Wellington: windy capital
From Wellington, I will remember the wind that took my head off and the weather like in Denmark. Every 10 minutes Sun – rain, Sun – rain. Wellington is smaller than Auckland and but it has a much bigger CBD, but basically, it’s a small city and 2-3 days is enough to see a lot. Unless you are a city tiger who wants to pass each museum, then more time will come in handy: D What is necessary and worth seeing:
- CBD – full of shops and modern buildings
- Cable Car and Botanic Gardens
- The Weta Cave – for Lord of the Rings fans is a must!

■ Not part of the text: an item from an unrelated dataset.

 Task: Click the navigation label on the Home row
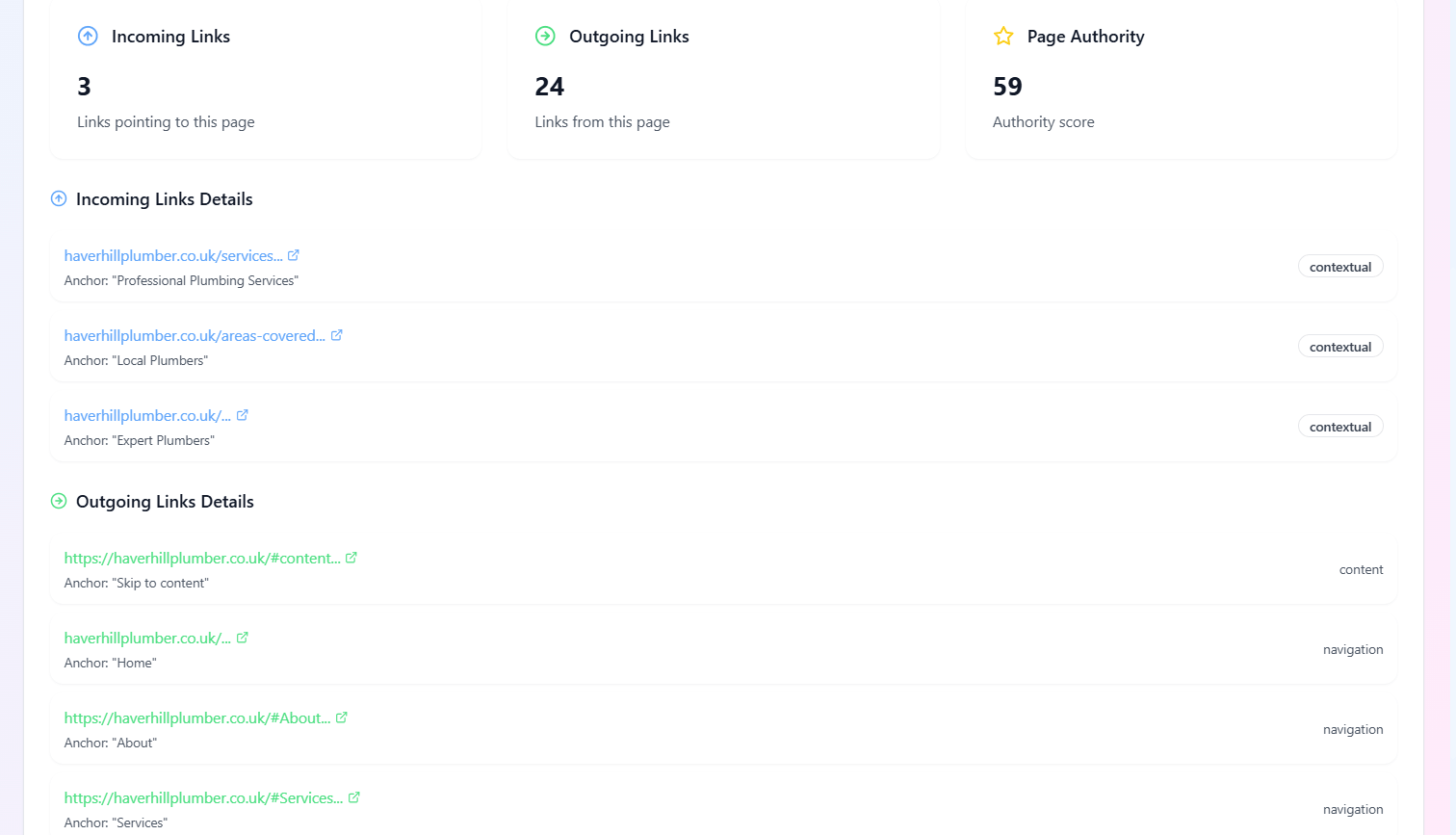click(1353, 649)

- Te Papa museum – a mega modern facility with a huge exhibition. Entry is free, and the museum does not resemble the boring ones I know from my country, so it is worth spending 2-3 hours or more.
- The marina and the port
The costs I incurred are minimized to a minimum because I travelled on a low-budget basis. For accommodation, I paid only for a hostel in Taupo and two nights in Wellington. I ate Chinese soups and toast. Only in Auckland, I went to the restaurant twice which cost me around $50. I travelled in cheap buses ManaBus and InterCity., which I can recommend with a clear conscience. Convenient and with free WiFi.
List of costs incurred:
Sky Tower Auckland- $29
Auckland War Museum – $25
Auckland bus ticket for one day – $10
Bus Auckland – Rotorua – $25
Bus Rotorua Taupo – $25
Rotorua detour with a friend (fuel) – $20
Car and fuel (Tongariro trip) – $100/day
Skis and boots – $50/day
Skipass – $120
Coffee and bun on the slope – $15
Bus Taupo – Wellington – $30
Bus Wellington – Auckland $50
Te Puia – $55
Rangitoto Island – $30
Souvenirs – $300
Food $20/day *10 = $200
Restaurant – $50
Plane tickets – $300
Redwoods Tree Walk – $25
Wai – O – Tapu – $33
Hobbiton from Rotorua $120
The Weta Cave – $45
Hostel Dixon in Wellington (city centre) – $22/night
Some would say, $1600 it’s a lot but too be honest it’s quite all right considering a very expensive day of skiing ($300) and Hobbiton for $120 and of course $300 souvenirs. So if you do not plan to ski or but so much you can easily close your budget is $1000 AUD.